Liebe Daisy,
kennst du das, wenn du wochen- und monatelang um ein Buch herumschleichst, es immer mitnehmen willst, dich aber doch nie dazu durchringst? So ging es mir bei Prinzessin Undercover von Connie Glynn. Schon 2018, als KJB es herausgebracht hat, bin ich auf dieses wunderschöne Cover aufmerksam geworden. Irgendwie hat es sich dann aber doch nie ergeben, dass ich es mitgenommen habe – bis jetzt. Und lass mich dir sagen, ich habe es nicht bereut.
Das Buch erzählt von Lottie, die gemeinsam mit ihrer lieblosen Stiefmutter in Cornwall lebt und hart dafür arbeitet, an dem Internat Rosewood aufgenommen zu werden. Tatsächlich erinnert nicht nur die Exposition, sondern auch ihr Mantra „Sei freundlich, sei mutig und gib niemals auf“ (S. 27) an Aschenputtel und dessen Adaptionen. Doch schnell wird klar, dass es sich hierbei um keinen billigen Abklatsch handelt: im Nu entsteht eine rasante Verwechslungsgeschichte, die zentrale Elemente von Prinz und Bettelknabe von Mark Twain in einen neuen Kontext setzt: Durch ein unwillentlich entstandenes Gerücht, denkt plötzlich die ganze Schule, dass Lottie eine Prinzessin ist; eben die Prinzessin, die undercover an der Schule ist: Lotties Mitbewohnerin Ellie.

GEGEBENE DATEN.
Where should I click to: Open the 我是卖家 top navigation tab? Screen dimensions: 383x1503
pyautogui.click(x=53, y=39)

---

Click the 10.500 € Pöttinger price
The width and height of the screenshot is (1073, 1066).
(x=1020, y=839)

DEINE AUFGABE. Bearbeite im Brief über das Buch den Abschnitt von „Das Buch erzählt“ bis „Lotties Mitbewohnerin Ellie.“. Gib ihn vollständig wieder und setze dabei „Devon“ an die Stelle von „Cornwall“.

LÖSUNG DER AUFGABE.
Das Buch erzählt von Lottie, die gemeinsam mit ihrer lieblosen Stiefmutter in Devon lebt und hart dafür arbeitet, an dem Internat Rosewood aufgenommen zu werden. Tatsächlich erinnert nicht nur die Exposition, sondern auch ihr Mantra „Sei freundlich, sei mutig und gib niemals auf“ (S. 27) an Aschenputtel und dessen Adaptionen. Doch schnell wird klar, dass es sich hierbei um keinen billigen Abklatsch handelt: im Nu entsteht eine rasante Verwechslungsgeschichte, die zentrale Elemente von Prinz und Bettelknabe von Mark Twain in einen neuen Kontext setzt: Durch ein unwillentlich entstandenes Gerücht, denkt plötzlich die ganze Schule, dass Lottie eine Prinzessin ist; eben die Prinzessin, die undercover an der Schule ist: Lotties Mitbewohnerin Ellie.